Please report how many lines below contain "will", writing nothing except the number.

Items from a data source
----------
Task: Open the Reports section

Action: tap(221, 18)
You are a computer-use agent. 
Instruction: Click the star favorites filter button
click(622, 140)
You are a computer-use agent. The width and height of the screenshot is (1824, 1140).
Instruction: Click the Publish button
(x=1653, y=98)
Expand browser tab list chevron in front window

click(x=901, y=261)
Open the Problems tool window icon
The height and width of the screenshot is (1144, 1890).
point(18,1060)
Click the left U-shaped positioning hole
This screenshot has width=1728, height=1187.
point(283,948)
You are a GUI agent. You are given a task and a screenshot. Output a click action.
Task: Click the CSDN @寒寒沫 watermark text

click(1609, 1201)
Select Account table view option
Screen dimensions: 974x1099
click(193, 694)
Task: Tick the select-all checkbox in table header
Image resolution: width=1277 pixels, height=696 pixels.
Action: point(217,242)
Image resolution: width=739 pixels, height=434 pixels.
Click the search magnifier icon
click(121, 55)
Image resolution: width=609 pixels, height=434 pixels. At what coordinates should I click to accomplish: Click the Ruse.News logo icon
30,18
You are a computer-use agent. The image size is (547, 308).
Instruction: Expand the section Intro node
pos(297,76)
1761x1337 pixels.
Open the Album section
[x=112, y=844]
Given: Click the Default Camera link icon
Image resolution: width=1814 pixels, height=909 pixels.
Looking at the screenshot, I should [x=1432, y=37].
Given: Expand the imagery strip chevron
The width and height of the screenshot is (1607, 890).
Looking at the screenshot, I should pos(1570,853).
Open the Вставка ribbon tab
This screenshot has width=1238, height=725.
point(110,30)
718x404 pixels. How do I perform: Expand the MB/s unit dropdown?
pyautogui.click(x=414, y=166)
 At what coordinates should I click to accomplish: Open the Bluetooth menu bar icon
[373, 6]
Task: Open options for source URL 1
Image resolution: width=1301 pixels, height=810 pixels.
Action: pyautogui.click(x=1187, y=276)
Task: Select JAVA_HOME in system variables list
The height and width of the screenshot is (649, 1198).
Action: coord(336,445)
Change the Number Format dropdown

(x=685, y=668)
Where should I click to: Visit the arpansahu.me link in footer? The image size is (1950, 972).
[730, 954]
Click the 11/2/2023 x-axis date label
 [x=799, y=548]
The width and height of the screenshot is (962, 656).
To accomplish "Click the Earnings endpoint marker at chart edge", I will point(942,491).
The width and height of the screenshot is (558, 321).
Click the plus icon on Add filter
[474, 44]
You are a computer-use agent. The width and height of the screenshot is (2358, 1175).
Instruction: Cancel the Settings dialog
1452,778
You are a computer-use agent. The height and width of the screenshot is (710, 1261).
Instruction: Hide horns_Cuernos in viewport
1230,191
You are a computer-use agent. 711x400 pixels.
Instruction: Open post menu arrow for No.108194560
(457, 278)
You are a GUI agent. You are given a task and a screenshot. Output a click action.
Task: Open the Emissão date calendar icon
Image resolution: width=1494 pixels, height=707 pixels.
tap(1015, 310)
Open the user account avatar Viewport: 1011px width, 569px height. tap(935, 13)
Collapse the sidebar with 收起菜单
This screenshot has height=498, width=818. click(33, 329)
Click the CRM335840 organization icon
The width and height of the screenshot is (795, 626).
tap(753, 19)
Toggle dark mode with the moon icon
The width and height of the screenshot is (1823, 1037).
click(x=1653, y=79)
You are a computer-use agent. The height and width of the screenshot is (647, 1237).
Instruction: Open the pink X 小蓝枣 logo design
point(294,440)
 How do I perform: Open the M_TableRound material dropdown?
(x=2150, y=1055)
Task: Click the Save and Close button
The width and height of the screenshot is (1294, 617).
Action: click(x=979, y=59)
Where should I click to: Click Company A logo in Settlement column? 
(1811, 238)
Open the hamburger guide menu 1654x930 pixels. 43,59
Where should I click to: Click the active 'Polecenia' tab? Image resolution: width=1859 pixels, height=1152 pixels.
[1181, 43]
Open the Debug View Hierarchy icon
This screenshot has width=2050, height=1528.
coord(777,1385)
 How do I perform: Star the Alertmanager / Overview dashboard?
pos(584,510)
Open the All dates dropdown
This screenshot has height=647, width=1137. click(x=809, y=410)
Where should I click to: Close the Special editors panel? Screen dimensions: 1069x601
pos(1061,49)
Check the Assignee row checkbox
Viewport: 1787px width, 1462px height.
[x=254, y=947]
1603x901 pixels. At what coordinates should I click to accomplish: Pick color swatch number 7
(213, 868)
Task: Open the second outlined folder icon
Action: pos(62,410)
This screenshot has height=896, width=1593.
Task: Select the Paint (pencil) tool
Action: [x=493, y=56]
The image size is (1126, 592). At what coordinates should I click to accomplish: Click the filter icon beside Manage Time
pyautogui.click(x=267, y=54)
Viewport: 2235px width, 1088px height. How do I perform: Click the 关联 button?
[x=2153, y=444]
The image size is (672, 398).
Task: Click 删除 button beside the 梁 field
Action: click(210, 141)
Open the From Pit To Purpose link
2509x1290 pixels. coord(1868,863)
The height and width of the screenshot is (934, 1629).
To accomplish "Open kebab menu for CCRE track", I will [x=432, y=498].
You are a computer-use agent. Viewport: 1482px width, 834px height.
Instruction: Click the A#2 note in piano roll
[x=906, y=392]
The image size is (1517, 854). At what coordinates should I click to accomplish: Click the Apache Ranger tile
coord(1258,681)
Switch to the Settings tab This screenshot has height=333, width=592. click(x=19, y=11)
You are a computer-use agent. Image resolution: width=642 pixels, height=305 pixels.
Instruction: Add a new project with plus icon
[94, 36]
----------
» REPLY: 2